First impressions of Pietrasanta
So, its Wednesday morning and I’ve finally had a chance to catch up on sleep and reflect on the last few days. Today is a festival – the patron saint of Pietrasanta – so the foundry is closed and this beautiful town is apparently full of stalls (I’ll be off out to explore after this post).
The journey down was ok but quite tiring. My brother was a star and came with me to share the driving. We had snow and freezing conditions, the salt spray from the roads made the windscreen filthy. I’d cunningly forgotten to put the antifreeze in my windscreen wash so we had to stop occasionally to clean the windscreen so we could see where we were going. But it was a stunning route through the alps and the Gottard Tunnel.
We arrived Sunday afternoon and Valentina very kindly met us at the Autostrada exit, to show us the route into town as it was the first day of Carnival and there were street parties and people in fancy dress all round Pieatrasanta. Amazing to arrive in a stunning medival city, and see people wandering around as furry animals, or children with hats almost twice their size.
After Valentina showed us round and we’d managed to empty the car, we wandered around the central square which had an exhibition of large marble sculptures which was coming down the next day, we had a drink at a bar on the square then an amazing 3 course meal at ‘il gato nero’ – i.e. starters, pasta, and main course, I looked longingly at the pears poached in wine, but just didn’t have any space for it.
The next morning I had fun driving my brother to Pisa and getting lost, but managed to make it back to meet Valentina at 11. After a brief chat to the guys dismounting the sculptures in the main square (I loved the fact that the main guy had a belt with buttons controlling a crane, which he still continued working as he caught up with Valentina) she took me to the foundry.
The Fonderia Artistica Mariani is amazing. Having visited a few dark and dusty foundries under railway arches in London with slightly ‘heath robinson’ techniques, I thought I had an idea of what a foundry was like. Mariani’s is housed in a 2 storey factory type building, with windows on both sides upstairs and high ceilings, which make the wax rooms on particular lovely light rooms in which to work. Everything is highly organised and tidy. It is full of works in various stages of completion, all neatly arranged either on shelves or the floor.
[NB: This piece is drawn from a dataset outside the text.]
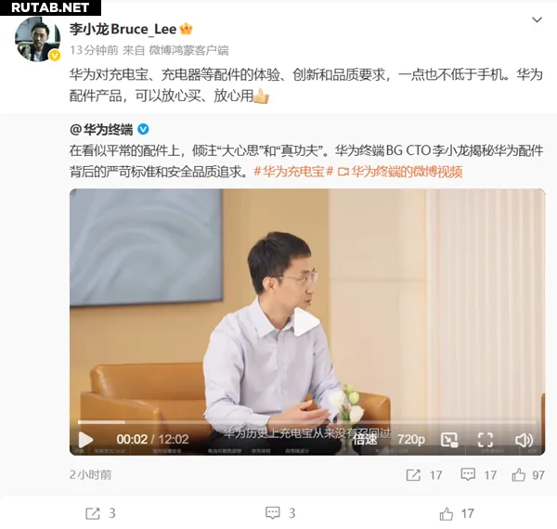This screenshot has width=557, height=529.
Task: Play the video with the center play button
Action: pos(305,321)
First we went upstairs to the wax rooms – in the first room I entered, large rubber moulds were open, and about 3 artigiani were painting on layers of wax – an first outerlayer of softer moddeling wax in red or black, followed by a thicker harder brown wax for strength. In the next room, the wax sculptures were out of the mould but now suspended in a framework of steel bars, and they were having runners and risers added, and in the third room, all the seams and imperfections were being removed. This third room is where I am starting work (but more of this later).
Downstairs we saw sculptures now encased in the ceramic shell, standing in lines like white ghosts waiting to go into the kiln for firing and melting out of the wax. Then in the next room I saw them doing a pour – the amazing colour of the bronze as it goes in. Nicola, the son of the owner who was taking us round, showed me the sheets they use to record all the details of each pour – including the weather and humidity. It all seems far more scientific as they continually strive to improve the technique. I’m wondering if I could do some work linked to their processes…
Then we saw the two rooms where they bronze pieces were worked – a room for small pieces where artigiani were grinding and polishing pieces, then an amazing room full of giant sculptures being put back together after having been cast in sections. The final area was for patination, where I saw a huge head which was a bright electric blue (copper sulphate I think) in an intermediary step of the colouration process.
As I’m out of time and space, I will tell you more later.